• _PROBLEM REQUIREMENTS_
Extract each line from the entries below that has the string "agent" in it.

**** INFORMATION ****

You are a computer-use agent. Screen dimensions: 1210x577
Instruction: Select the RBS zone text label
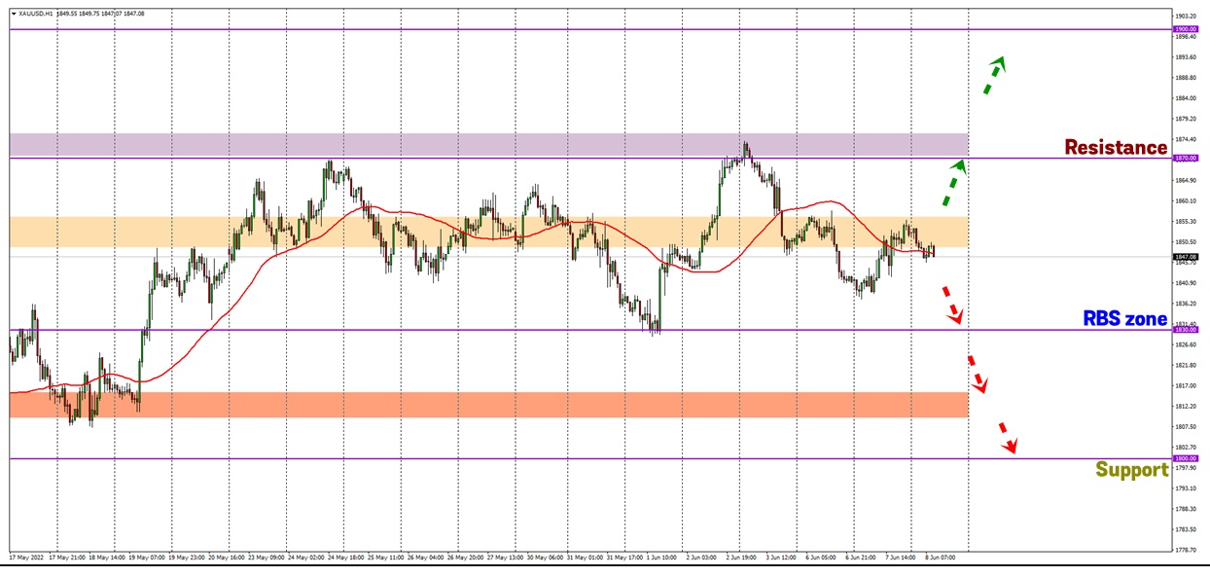click(1124, 318)
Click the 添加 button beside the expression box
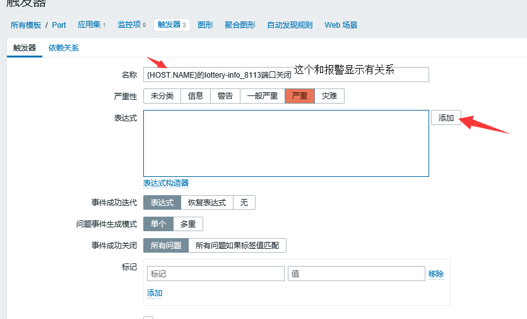Viewport: 527px width, 319px height. [x=446, y=118]
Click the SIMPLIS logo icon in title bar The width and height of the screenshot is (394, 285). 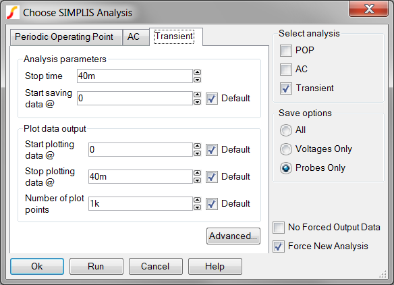[x=13, y=12]
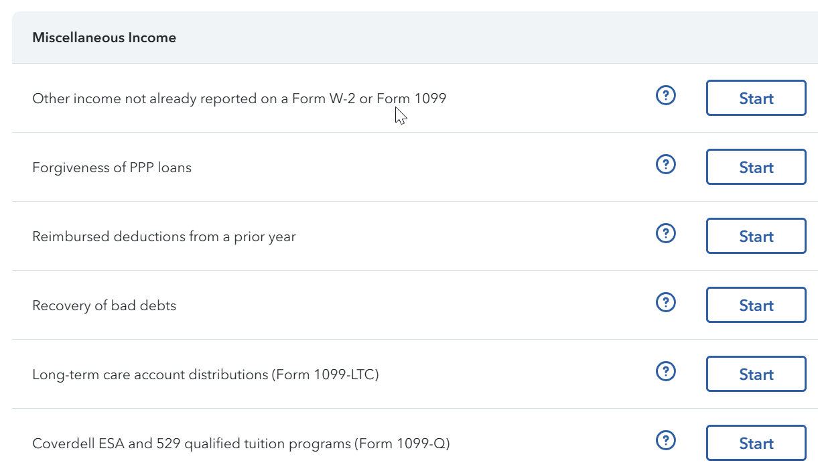View help for Reimbursed deductions from prior year
Image resolution: width=818 pixels, height=473 pixels.
pos(665,234)
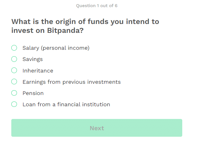Click the 'invest on Bitpanda?' heading line
The image size is (198, 145).
(48, 30)
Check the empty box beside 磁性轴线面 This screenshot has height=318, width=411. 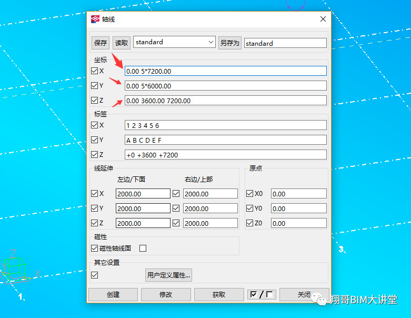pos(143,248)
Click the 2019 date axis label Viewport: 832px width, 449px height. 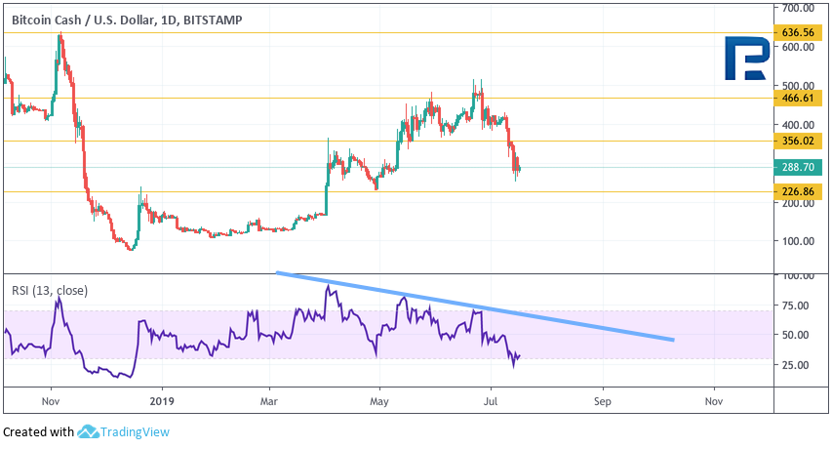point(161,400)
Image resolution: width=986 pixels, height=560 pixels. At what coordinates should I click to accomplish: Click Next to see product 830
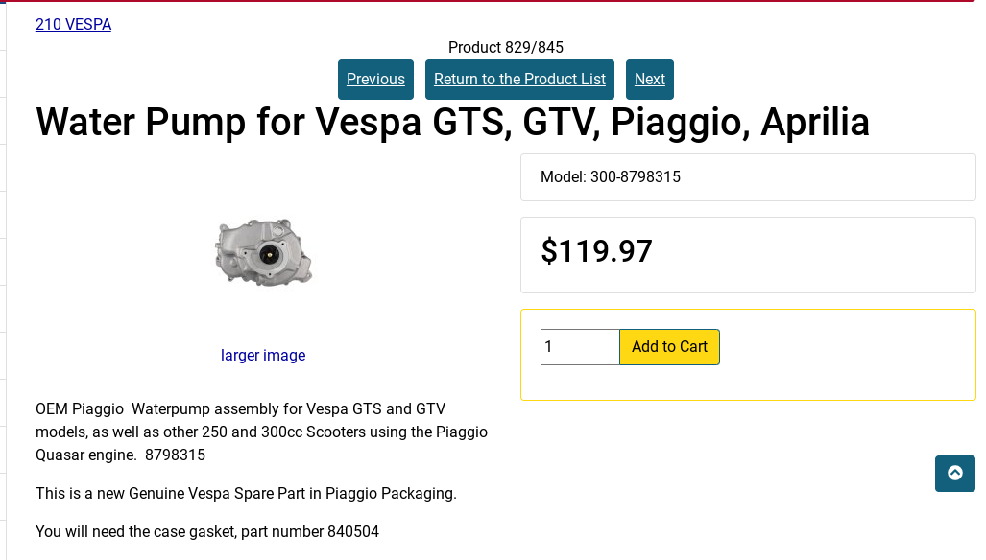[649, 79]
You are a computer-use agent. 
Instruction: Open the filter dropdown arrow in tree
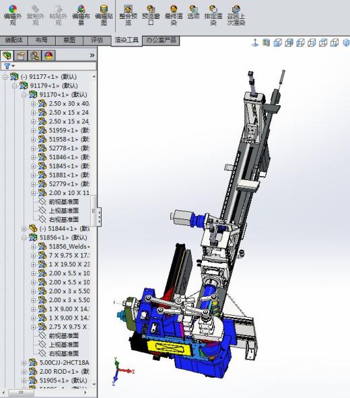[13, 66]
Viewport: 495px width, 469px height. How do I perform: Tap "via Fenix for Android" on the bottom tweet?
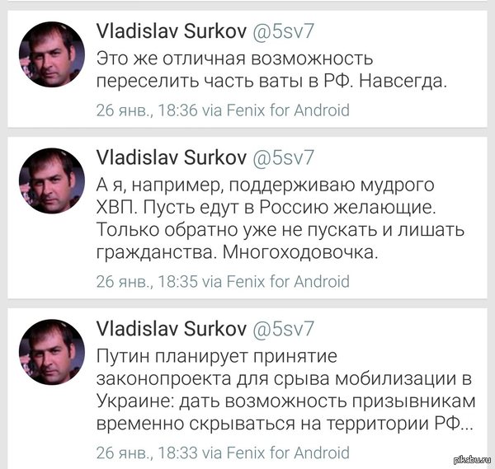pos(276,453)
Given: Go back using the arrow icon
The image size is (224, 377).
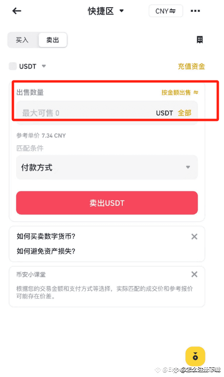Looking at the screenshot, I should (x=17, y=11).

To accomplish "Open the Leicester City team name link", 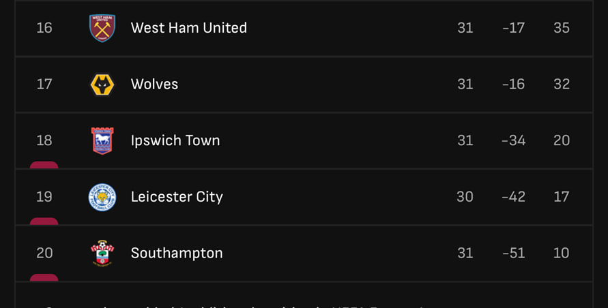I will (177, 197).
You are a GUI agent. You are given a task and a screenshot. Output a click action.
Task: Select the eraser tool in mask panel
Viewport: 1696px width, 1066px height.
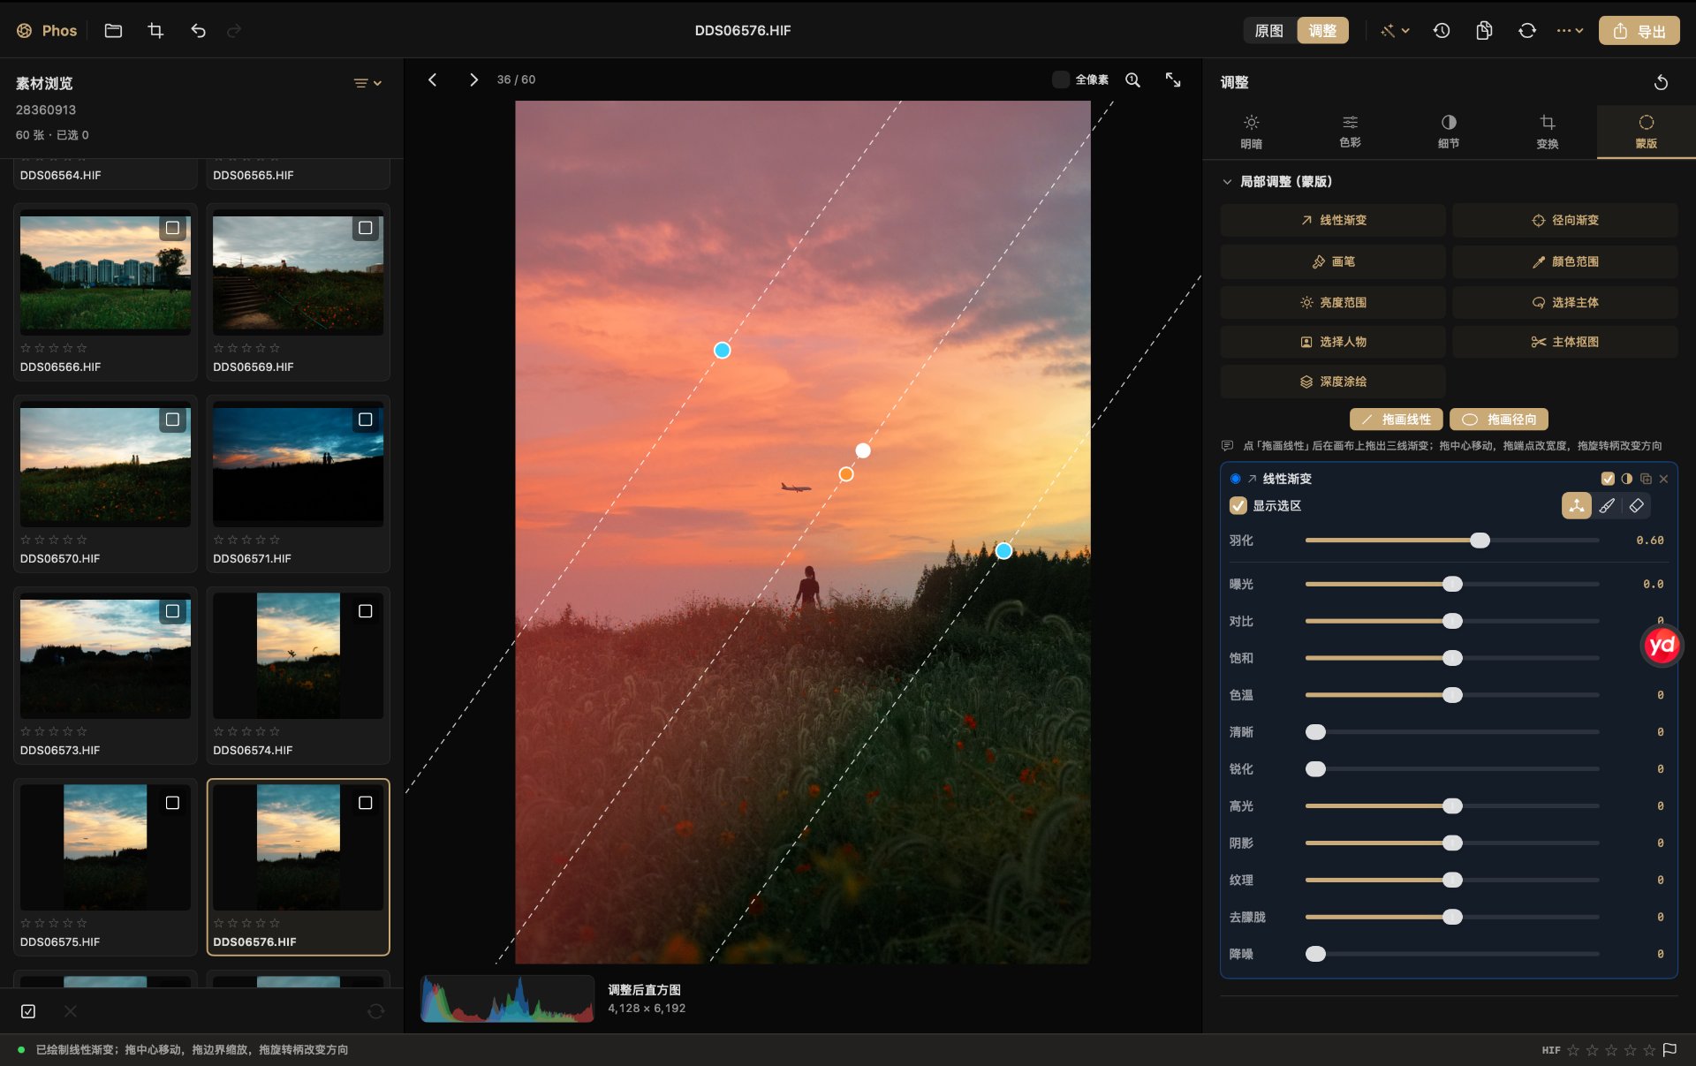[1636, 505]
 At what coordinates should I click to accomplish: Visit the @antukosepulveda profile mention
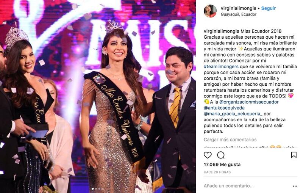(224, 108)
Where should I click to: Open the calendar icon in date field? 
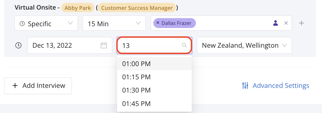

****

• _REPLY TO THE EXERCISE_
You are a computer-use agent. Screen dimensions: 1210x577
You are a computer-use agent. 
You are a GUI agent. You are given a task and a screenshot. Output a click action.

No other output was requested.